┌────────
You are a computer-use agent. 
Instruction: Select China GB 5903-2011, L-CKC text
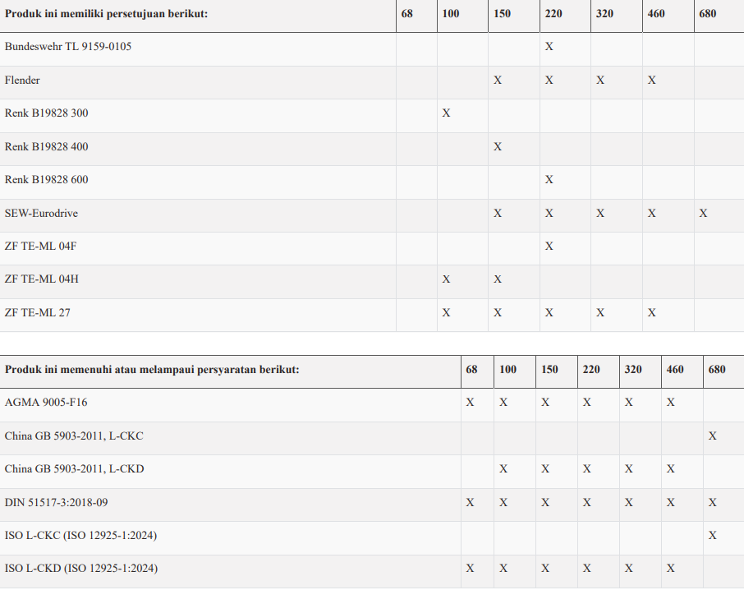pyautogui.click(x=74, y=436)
└────────
┌────────
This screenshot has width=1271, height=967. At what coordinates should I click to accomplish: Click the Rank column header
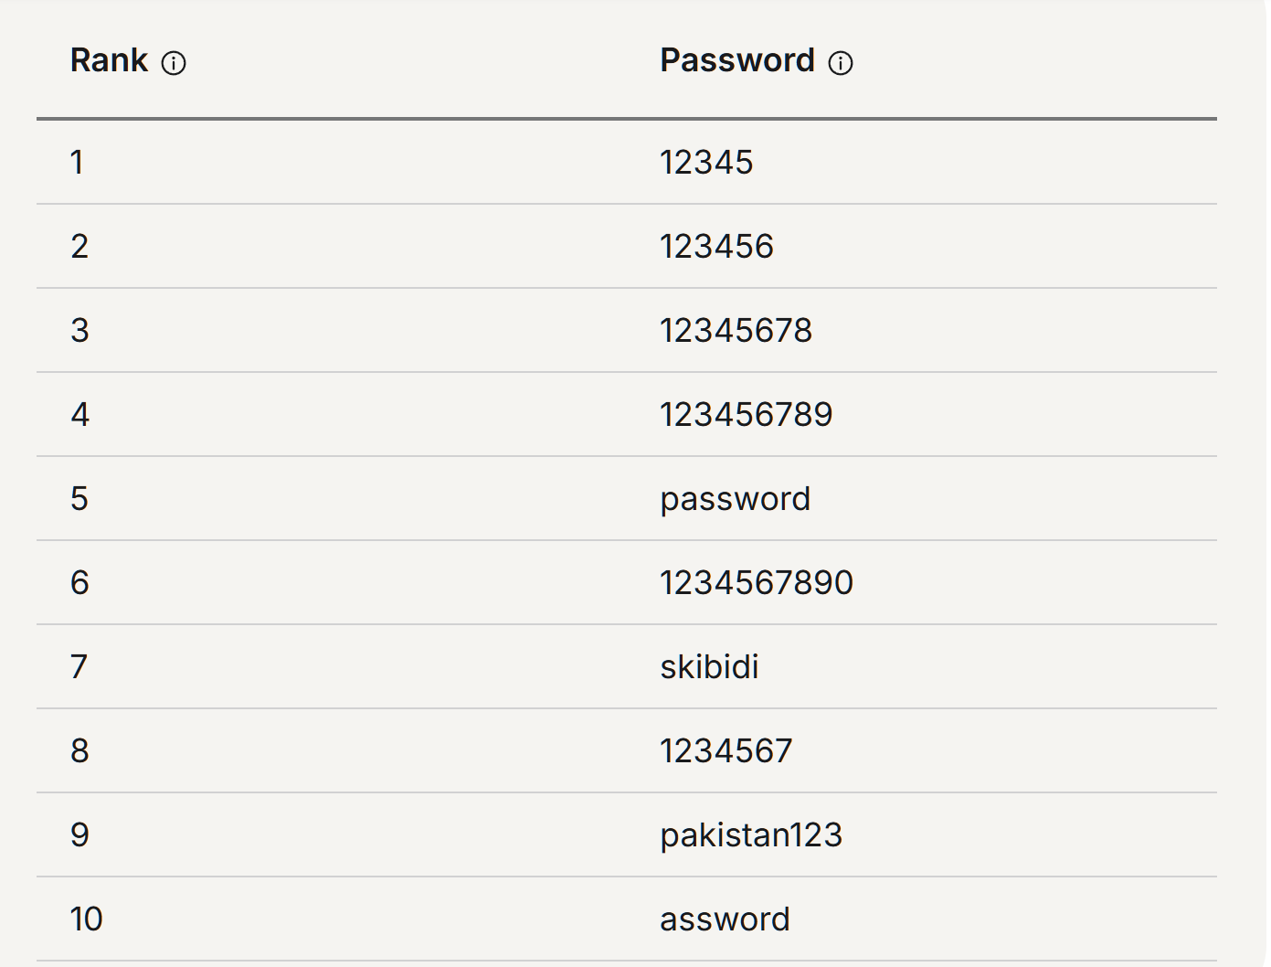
└────────
┌────────
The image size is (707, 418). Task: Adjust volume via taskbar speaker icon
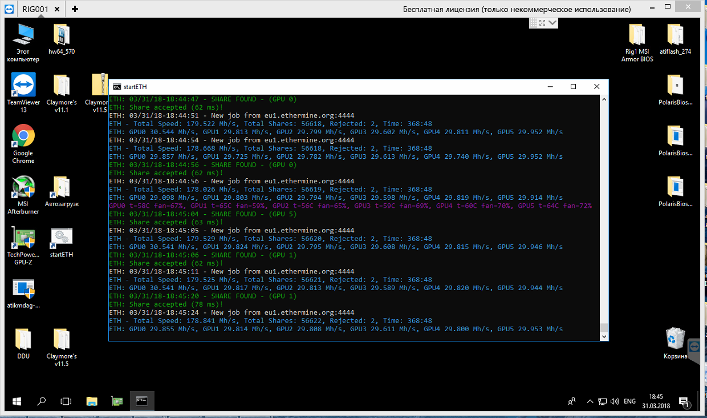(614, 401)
└────────
Stated goal:
Write out everything from the line containing "You are a computer-use agent." down to the line containing "pyautogui.click(x=74, y=436)", leaving the pictures out of your answer.

Response:
You are a computer-use agent. 
Instruction: Select China GB 5903-2011, L-CKC text
pyautogui.click(x=74, y=436)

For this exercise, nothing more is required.